I'm currently reading the tie-in novel The Last Best Hope, and in that they do say that Romulans with ridges are the Northerners.
From what I've heard, their original plan for Trials and Tribble-ations was to just have Worf's forehead magically turn smooth when they traveled back in time and for his ridges to magically come back when they got back to the 24th century and for no one to acknowledge it. I kinda wish they'd gone that route.
Was that the original plan, or was that what some fans thought they should do? I know it's been talked about on here, but I can't remember if that was confirmed as the actual original plan or not.
Are the Northerners from the North of Romulus - or from the North of Vulcan? We never got even a semicanonical map of Vulcan or Romulus. Yet we could see that the latter at least has continents separated by seas. Perhaps the former had areas separated by nigh-impassable deserts, though allowing the Northerners to develop the different foreheads over the dozens of millennia - and then to foster ideas that resulted in them getting kicked out of Vulcan en masse (along with a precious few ridgeless Southerner symphatizers)? Timo Saloniemi
Now here's the real quandary... What is it about the North that would cause a biological genetic-hiccup to cause people there to develop heavy brow ridges to begin with?

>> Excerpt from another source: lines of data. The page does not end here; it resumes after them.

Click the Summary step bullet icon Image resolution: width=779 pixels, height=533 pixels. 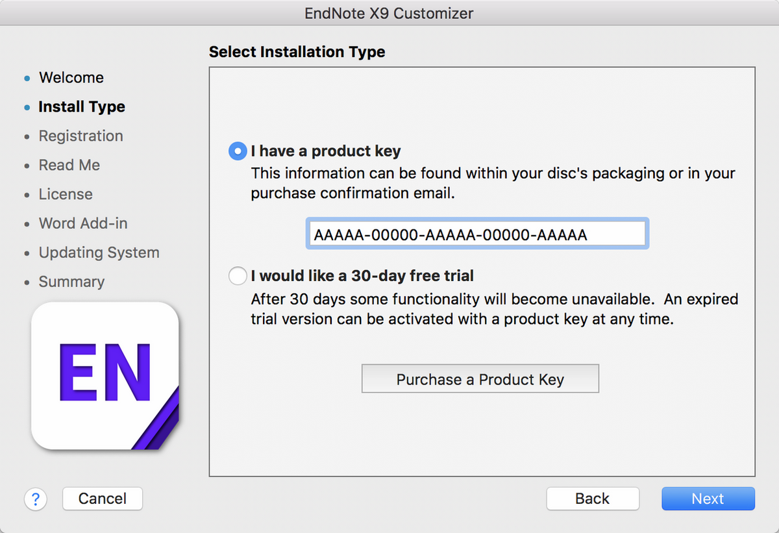tap(26, 282)
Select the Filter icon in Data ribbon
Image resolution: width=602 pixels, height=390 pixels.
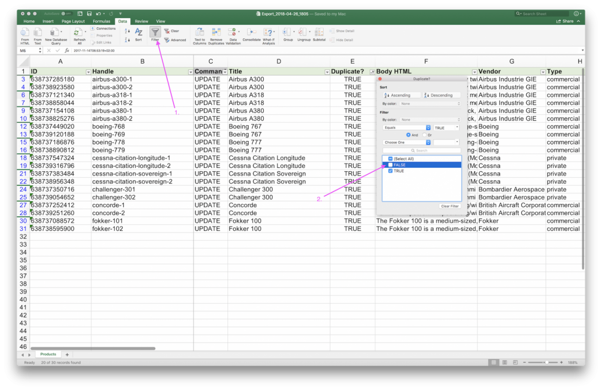point(155,32)

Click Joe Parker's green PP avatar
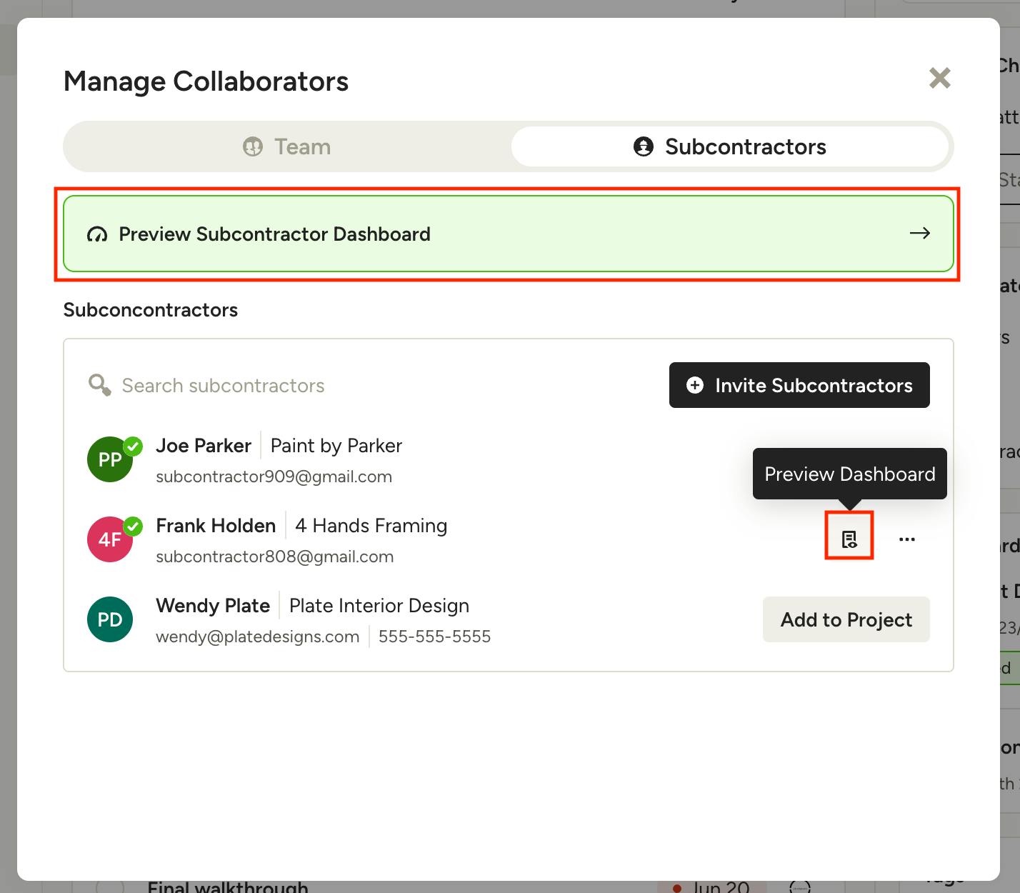tap(110, 459)
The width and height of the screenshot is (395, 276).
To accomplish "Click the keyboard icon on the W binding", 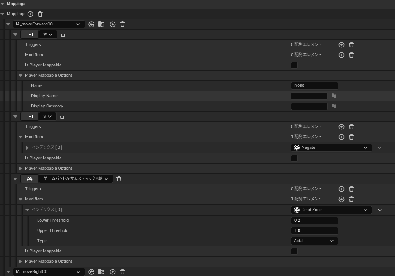I will click(x=30, y=34).
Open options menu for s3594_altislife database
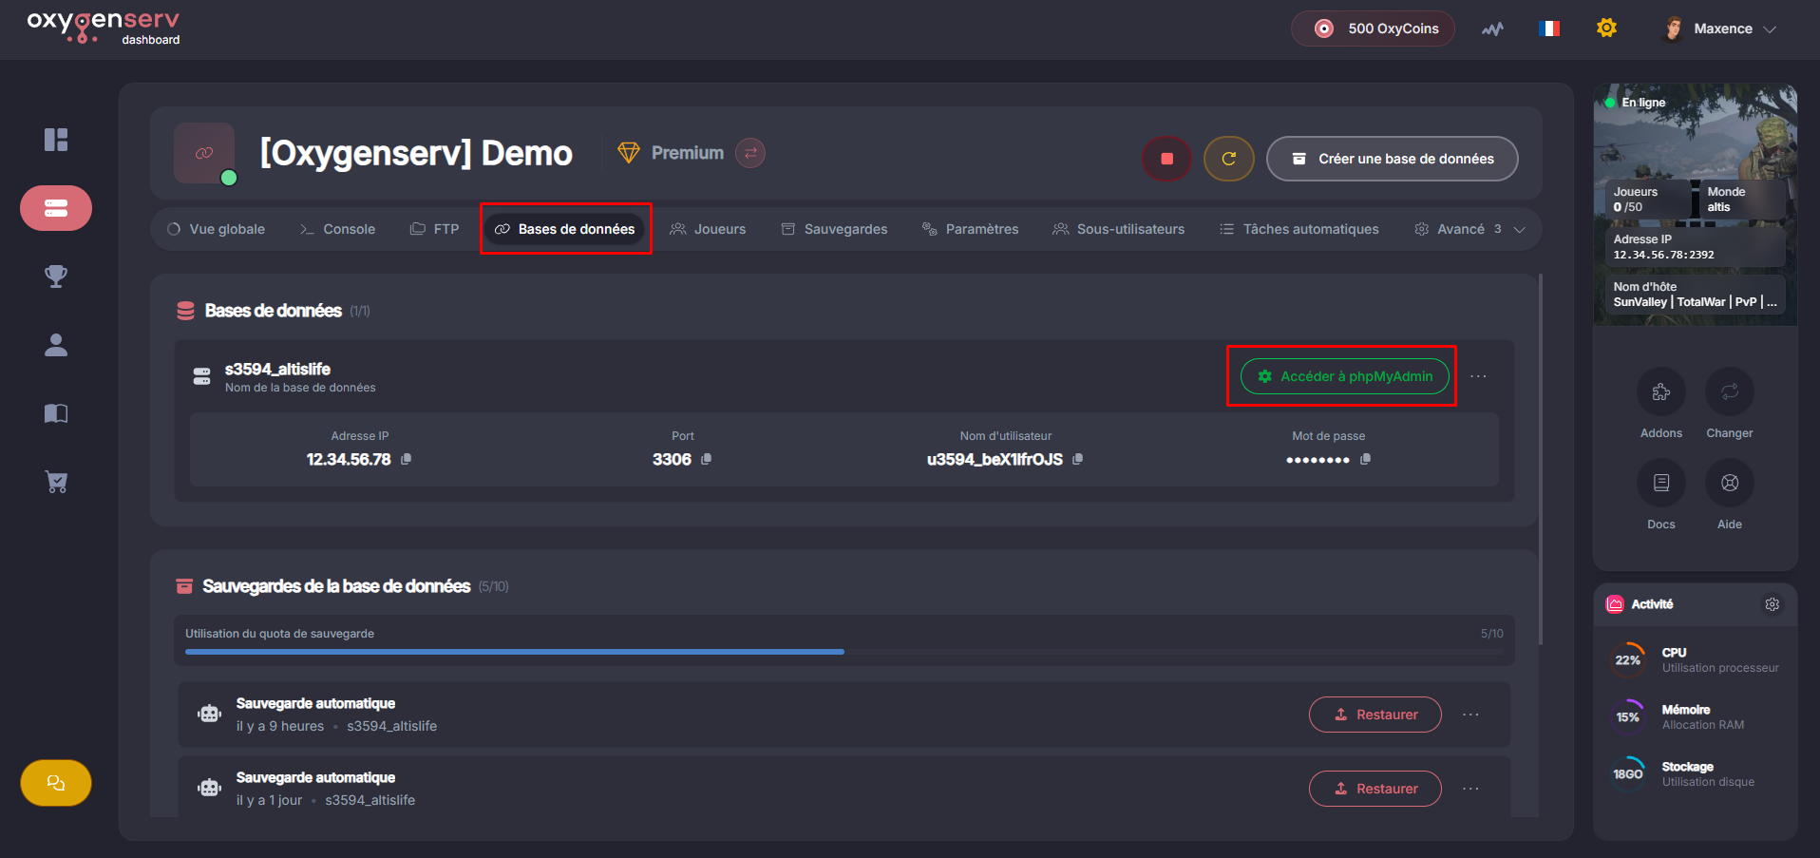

More likely a recessive trait (i.e. like the Mintankans (sp?), called "proto-Vulcans") that became more dominant due to different breeding. Recessive traits are weird.
Come to think of it, I'm not sure. I recall reading about it on these forums and I recall them saying it was their original plan and I guess I just took their word for it. I can't even be sure they made that claim to begin with.
Rather they didn't explain it. It seems silly to them constantly being referred to Northerners. I just prefered the idea from the novels that both existed. It wasn't regional.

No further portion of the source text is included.